“Cold Mountain” (Miramax Films)
Jude Law, Nicole Kidman and Renee Zellwegger bring Charles Frazier’s Pulitzer Prize winning novel, COLD MOUNTAIN, to life on the screen. Directed by Anthony Minghella, the movie has all of the strengths of the novel and all of its weaknesses. It is epic in scope but never reaches the emotional pinnacles it should.
The film starts with Inman (Law) reading a letter from Ada (Kidman). He is serving in the Confederate Army and she is waiting for him at home in North Carolina. She urges him to do whatever is necessary to return to her, and he does. He deserts the Army and starts the long trek home.
Along the way he meets a variety of people. This offers some of Hollywood’s best and brightest a chance to be seen in the film. These cameos spotlight Phillip Seymour Hoffman, Gena Malone, Natalie Portman, Giovanni Ribisi and Eileen Atkins. The interludes also cut into the flow of the film and make it seem choppy and erratic.
At home Ada is doing her best to hold her farm together. She finds help in the person of Ruby (Zellwegger), a rough mountain girl who can do the work of any five men and has common sense to boot. Zellwegger is perfect in this role and steals the film away from Law and Kidman.
Law is fine as Inman and Kidman is satisfactory as Ada but the two never click on screen. All the passion that should be there isn’t, and what is shown is surely not enough to sustain a man on an endurance trek through the cold and snow.

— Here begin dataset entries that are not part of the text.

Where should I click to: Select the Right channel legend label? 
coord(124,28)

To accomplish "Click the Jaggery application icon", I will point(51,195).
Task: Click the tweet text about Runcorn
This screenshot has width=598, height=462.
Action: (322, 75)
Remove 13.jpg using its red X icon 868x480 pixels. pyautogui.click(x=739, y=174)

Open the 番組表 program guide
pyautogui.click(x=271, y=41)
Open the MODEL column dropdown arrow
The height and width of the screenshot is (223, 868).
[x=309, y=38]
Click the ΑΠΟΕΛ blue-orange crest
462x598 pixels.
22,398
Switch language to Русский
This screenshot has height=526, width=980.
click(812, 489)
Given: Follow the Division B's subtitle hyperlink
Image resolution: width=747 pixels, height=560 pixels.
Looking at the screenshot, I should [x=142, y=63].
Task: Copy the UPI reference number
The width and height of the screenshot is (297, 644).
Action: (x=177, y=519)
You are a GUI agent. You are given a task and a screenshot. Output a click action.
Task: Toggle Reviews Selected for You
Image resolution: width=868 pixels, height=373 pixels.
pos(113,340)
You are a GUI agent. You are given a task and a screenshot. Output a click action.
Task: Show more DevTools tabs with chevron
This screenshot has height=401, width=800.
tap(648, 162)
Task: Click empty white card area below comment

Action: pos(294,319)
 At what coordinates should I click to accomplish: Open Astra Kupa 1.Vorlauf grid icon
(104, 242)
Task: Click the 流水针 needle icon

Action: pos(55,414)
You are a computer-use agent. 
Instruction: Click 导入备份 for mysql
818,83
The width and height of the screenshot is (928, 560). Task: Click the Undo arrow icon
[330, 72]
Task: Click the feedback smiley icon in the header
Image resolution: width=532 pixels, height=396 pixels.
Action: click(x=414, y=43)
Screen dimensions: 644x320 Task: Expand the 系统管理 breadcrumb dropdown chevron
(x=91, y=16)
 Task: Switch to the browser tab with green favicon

The relationship between Ruby and Ada is more believable than the one between Inman and Ada. This is because Zellwegger and Kidman play off each other with ease and assurance. They compliment each other in looks and acting style.
The movie is rated R for violence and nudity.
Frazier’s book had many, many fans and those people should love this movie. But for those who thought the book was too episodic and too depressing, the movie should have the same effect. Inman spends most of the movie slogging through the muck and mud and with very little payoff in the end. A tacked on happy ending feels forced and contrived.
I scored “Cold Mountain” an alp-ish 6 out of 10.